* TEXT EXTRACT *
Week of 19-25th (Sept)

For Sept. 20th Tuesday

Investors are favouring the US dollar over fears of the Euro Debt. Thus, US dollar is strengthening and I predict that the prices of commodities are going to lower. However, rumours have that China is going to demand a significant amount of corn from the US. This would decrease the supply of corn, and I predict that the price would then be forcasted to increase.

Since corn is going to increase in price, I will bid for a long position on 5 contracts at 690 cents. So if price does go up in the future, I would be able to profit from selling it at a higher price than now. However, for the remaining 2 crops, I am going to hold 5 short contracts each because I predict that the prices would continue to decrease. If it does indeed decrease in the future, then I would still be able to sell it at the higher price that I am bidding at right now.
Profit: Corn -> 5 long contracts @ 690cents (690.2-690)*5*50 = 50; Wheat 5 short contracts @ 671 (671-674.6)*5*50 = -900; Soybeans 5 short contracts @ 1335 (1335-1338) *5*50 = -750.

* RECORDED INFORMATION *
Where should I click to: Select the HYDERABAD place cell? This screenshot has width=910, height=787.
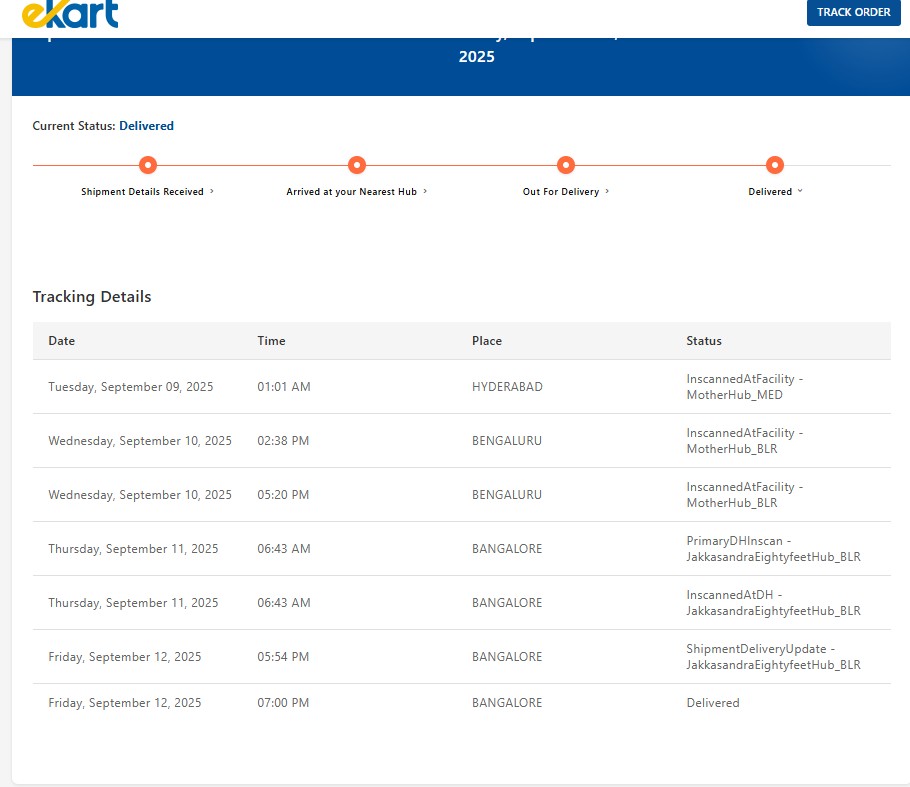[507, 387]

* LIST OF TASKS *
**1)** Answer these from the commodity trading notes:
(a) What are investors said to fear as they favor the US dollar?
(b) At what price does the writer take a long position on corn?
(c) How many short contracts does the writer hold in soybeans?
**2)** Write the next part of the commodity trading notes, picking up after the profit figures.

* EXERCISE ANSWERS *
**1)**
(a) The Euro Debt.
(b) 690 cents.
(c) 5 short contracts.

**2)**
For Sept 21 Wednesday

Between these couple days, the US dollar has been experiencing slight fluctuations (although it is increasing in value overall)  as some claim it to be a safe haven and others don’t. Thus, I decided to observe the different factors for a little longer before jumping into the bids again. However, a news article reported that soybean production is up 16% from 2010, as well as technical analysis also shows the trend to be extremely bearish, so I decided to bid 3 short contracts. Profit: soybeans 3 short contracts @ 1340, (1340-1345.2)*3*50 = -780.

For Sept. 23 Friday

The US dollar continues to strengthen, driving commodity prices even lower. In fact, soybeans in particular is reported in the news to reach the lowest drop in 2 years because of recession fears building up. However, wheat prices are seen to be fluctuating quite a bit and not decreasing as much on the technical analysis side. However, it is still forcasted to be decreasing, but just may not be as rapid as the other 2 commodities. So, I decided to take 5 short positions each for corn and soybeans, and 2 for wheat.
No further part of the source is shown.